Nearly forty years have since passed away; our rivers teem with commerce; their banks are covered with farms, with houses, villages, towns, and cities; the wilderness has been converted into fruitful fields; temples to God are erected where once stood the Indian wigwam, and the praises of the Most High resound where formerly the screams of the panther or the yell of the savage only were heard. O, “what hath God wrought!”

The same language can be found in the descriptive pamphlet that accompanied one of the great Mississippi panoramas:

In America the country itself is ever on the change, and in another half century those who view this portrait of the Mississippi will not be able to recognize one twentieth part of its details. Where the forest now overshadows the earth, and affords shelter to the wild beast, corn fields, orchards, towns and villages will give a new face to the scene, and tell of industry and enterprise, which will stimulate to new and untiring efforts. Places of small population will have swelled their limits, and there will be seen cities where are now beheld hamlets—mansions in the place of huts, and streets where the foot path and deer track are now only visible.

But this description is cast in the future tense—evidently God wasn’t working fast enough. And in fact that was the common experience of the settlers. They didn’t reach the river valley and find the orderly, stable, developed civilization that O. M. Spencer described; they found an ad hoc and jerry-rigged scaffolding for a civilization yet to be constructed.

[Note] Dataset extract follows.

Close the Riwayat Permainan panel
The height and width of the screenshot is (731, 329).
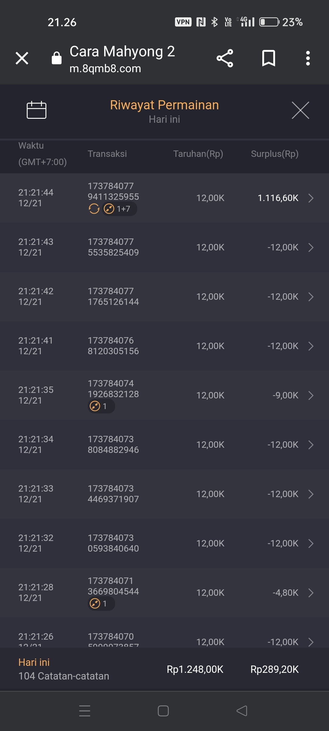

By the time the largest waves of settlers arrived, the river valley had already been carved up into states, counties, and municipalities. But these were notional arrangements on maps and bills and legal briefs; they didn’t have much practical effect. The mechanism of government was feeble and attenuated, and it tended to break down at the simplest obstacles. The courts and government offices of the frontier were a hopeless morass—what one writer described as “a gulf of land-claims, settlement-rights, preemption-rights, Spanish grants, confirmed claims, unconfirmed claims, and New Madrid claims.” The simplest legal action routinely meant an eternity of bureaucratic frustration. One of the first pioneers, Christiana Holmes Tillson, described a typical encounter with the frontier government. She and her family were homesteading in western Illinois near the Mississippi, and her husband went to the state capitol at Edwardsville to register their claim. He found that the office of the recorder of deeds was so buried in unsorted paperwork that the clerks couldn’t tell him when, or even if, his documents would ever be filed. But the man in charge of the office, a Mr. Randall, offered a solution: “Mr. Randall proposed that he should enter the office as clerk and write until his deeds were recorded.” Tillson accepted the deal; the backlog was eliminated and his deeds were duly recorded. It only took a year and a half.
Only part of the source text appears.